◆ **Travail demandé**
**a)** Répondez brièvement à ces questions sur le billet consacré à la soirée Danseurs/Chorégraphes :
(i) Dans quelle salle la session s'est-elle ouverte ?
(ii) À quelle fréquence cette manifestation a-t-elle lieu ?
(iii) Quels danseurs interprètent El fuego de la pasion ?
**b)** Retapez fidèlement le passage du billet sur la soirée Danseurs/Chorégraphes, à partir de « En cette période » jusqu'à « de l’Opéra autrement. » inclus.
**c)** Dans le billet sur la soirée Danseurs/Chorégraphes, condensez s'il vous plaît le paragraphe commençant par « Le placement dans la salle est libre » en une ou deux phrases, sans perdre ses faits principaux.

C’était le 19 janvier dernier que s’ouvrait une nouvelle session des Danseurs/Chorégraphes à l’amphithéâtre de l’Opéra Bastille.
Cette manifestation à lieu tous les trois-quatre ans et permet aux danseurs du ballet de l’Opéra de Paris qui le souhaitent de créer et présenter au public de l’Opéra une de leurs œuvres.
En cette période de creux dans la programmation de la danse, cette manifestation était la bienvenue et l’occasion de voir les danseurs de l’Opéra autrement.
A la base, c’était mal partit ! Trop de boulot, trop de choses à faire… je n’avais aucune envie de me rendre à Paris. Arrivée devant Bastille, je me fais harponner par une multitude de personnes qui cherchent/vendent des billets pour Madame Butterfly ! Au milieu de tout ce monde, difficile de reconnaitre les quelques balletomanes venus s’enterrer à l’amphithéâtre.
Un petit tour par le guichet dans l’espoir de trouver des places pour Caligula. C’est fermé ! Décidément !
Le placement dans la salle est libre. C’est donc sagement que je mets à faire la queue comme au bon vieux temps où je pouvais encore aller aux pleins feux. Je suis orientée vers la file de gauche. Une fois dans la salle, je vois le message de Fab m’indiquant qu’elle est dans la file de droite ! Décidément les bloggeuses ont du mal à caler leurs rendez-vous !
Quelques impressions maintenant sur le spectacle en lui-même. Le fait que cela se passe à l’amphithéâtre est intéressant. Cela nous permet d’être très proche des danseurs ce qui est toujours impressionnant.
El fuego de la pasion (Allister Madin)
Musiques CARLOS GARDEL, ALFREDO LEPERA (Por Una Cabeza, interprété par Laurent Korcia, extrait de son album Cinéma - © EMI Classics) ; GOTAN PROJECT (Diferente, extrait de l’album Lunático -© ¡ Ya Basta ! 2006)
avec : Caroline BANCE et Allister MADIN
Petit mot du chorégraphe :
« Une jeune femme élégante arrive seule dans un bar à une heure avancée de la nuit. Elle s'installe au comptoir, visiblement prête à mettre de côté l'aspect routinier de sa vie et se réinventer l'espace d'un soir. Un homme la regarde… Pas de deux réel ou rêvé ? Construit en deux temps, deux ambiances, il symbolise le conflit intérieur entre raison et passion, le besoin pour tout un chacun d’écouter ses émotions et d’aller à la rencontre de l’autre malgré la peur de s’exposer. La danse aux lignes néo-classiques et contemporaines se laisse emporter par une énergie toute hispanique. »
C’est donc le tout nouveau sujet Allister Madin qui ouvrait le bal avec sa première création.

◆ **Données extraites**
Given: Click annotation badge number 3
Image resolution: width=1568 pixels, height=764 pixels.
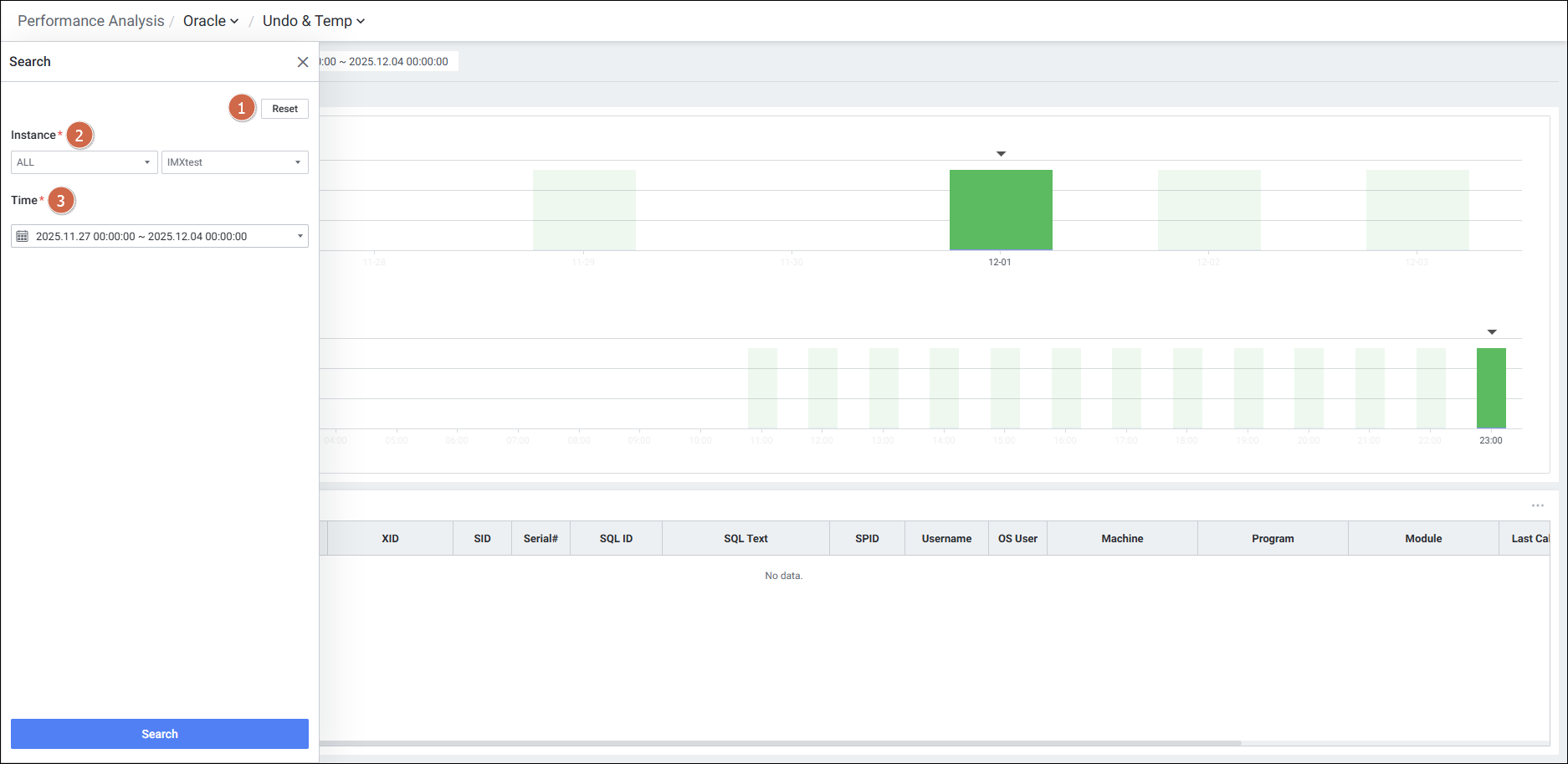Looking at the screenshot, I should [61, 201].
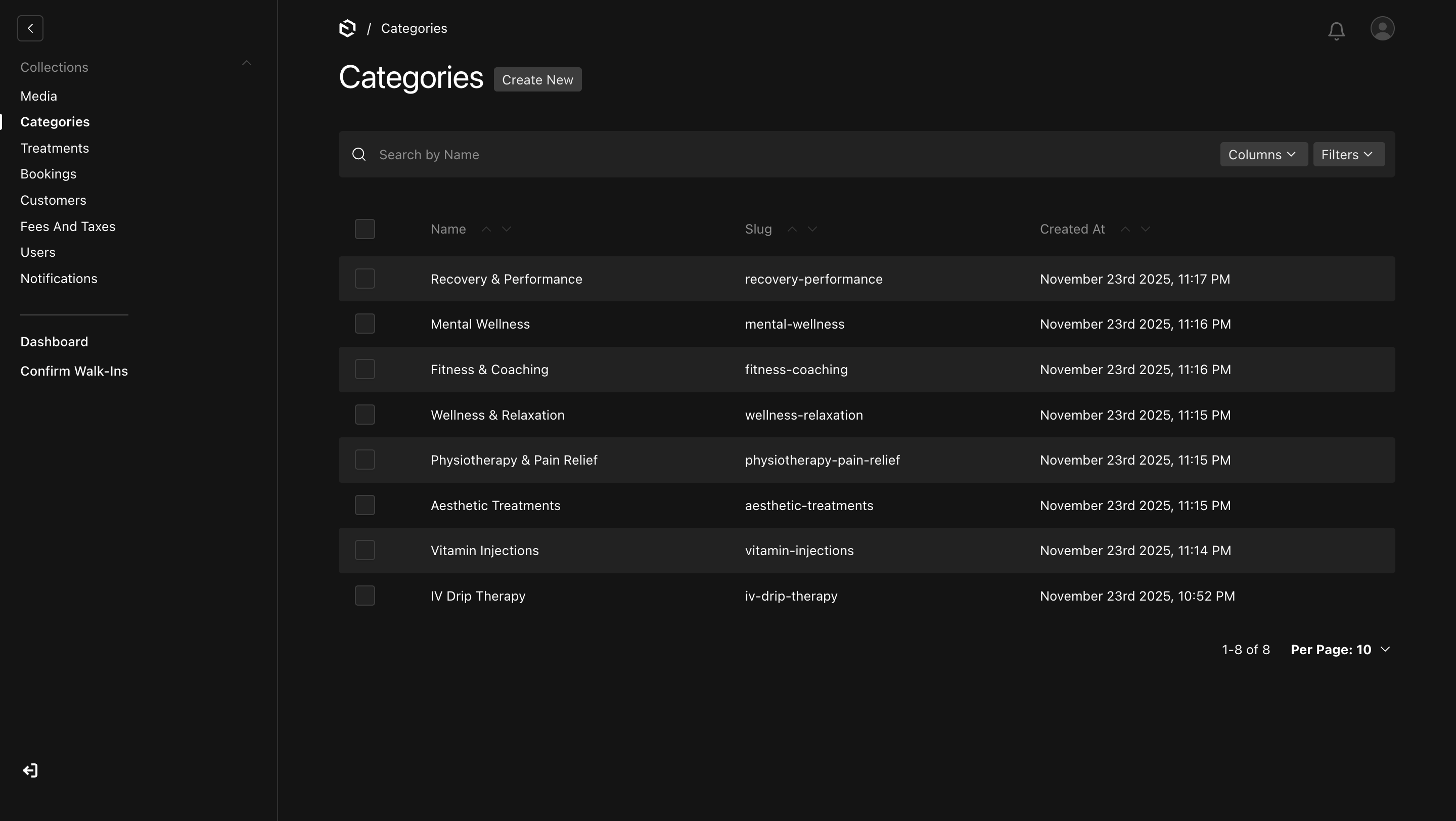Collapse the Collections section

point(246,63)
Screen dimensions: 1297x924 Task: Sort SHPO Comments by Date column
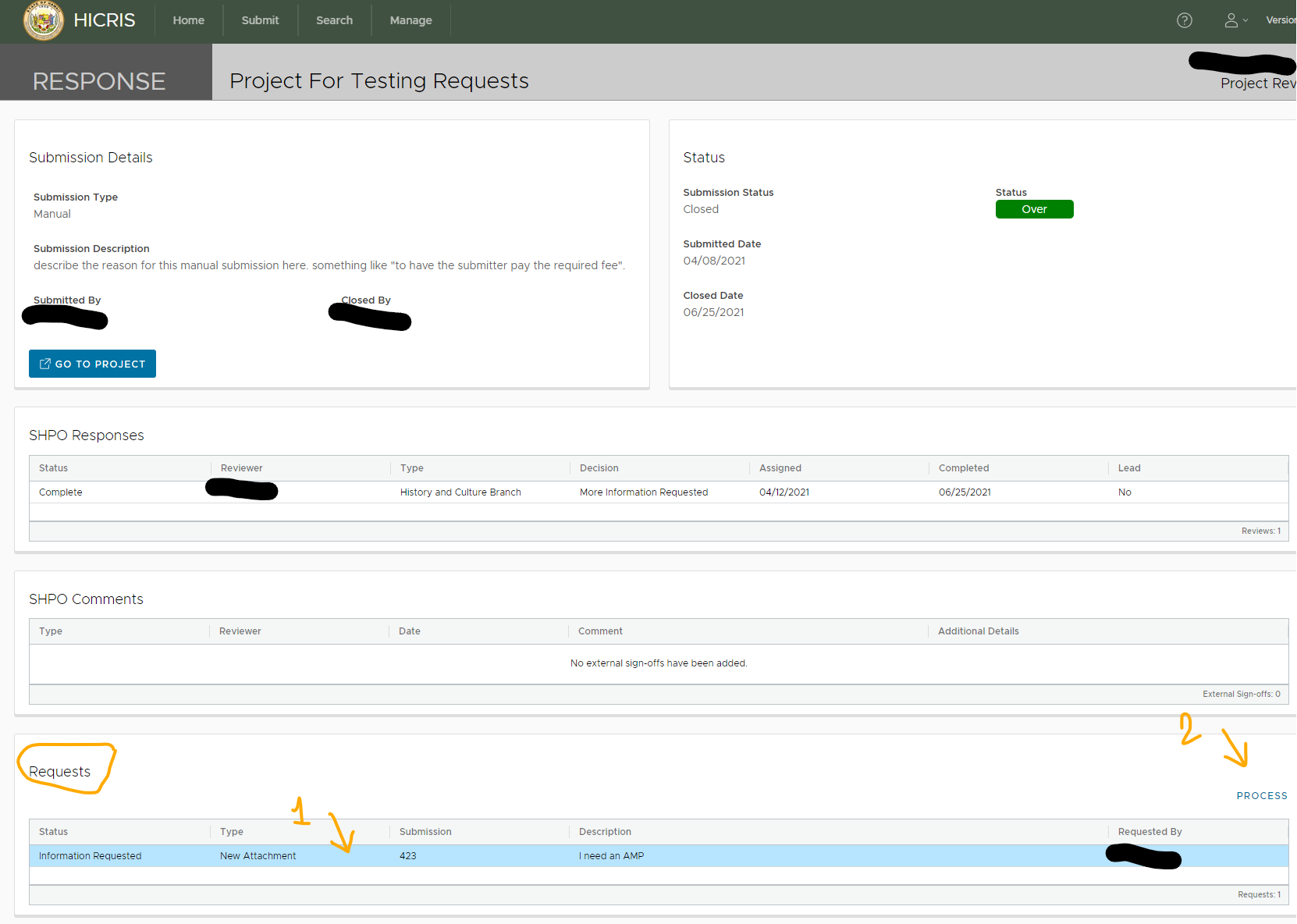(x=410, y=631)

◆ **En réponse**
**a)**
(i) À l'amphithéâtre de l'Opéra Bastille.
(ii) Tous les trois-quatre ans.
(iii) Caroline Bance et Allister Madin.

**b)**
En cette période de creux dans la programmation de la danse, cette manifestation était la bienvenue et l’occasion de voir les danseurs de l’Opéra autrement.

**c)** Le placement étant libre, il a fallu faire la queue, avec une orientation vers la file de gauche. Une fois dans la salle, un message de Fab a appris qu'elle se trouvait dans la file de droite.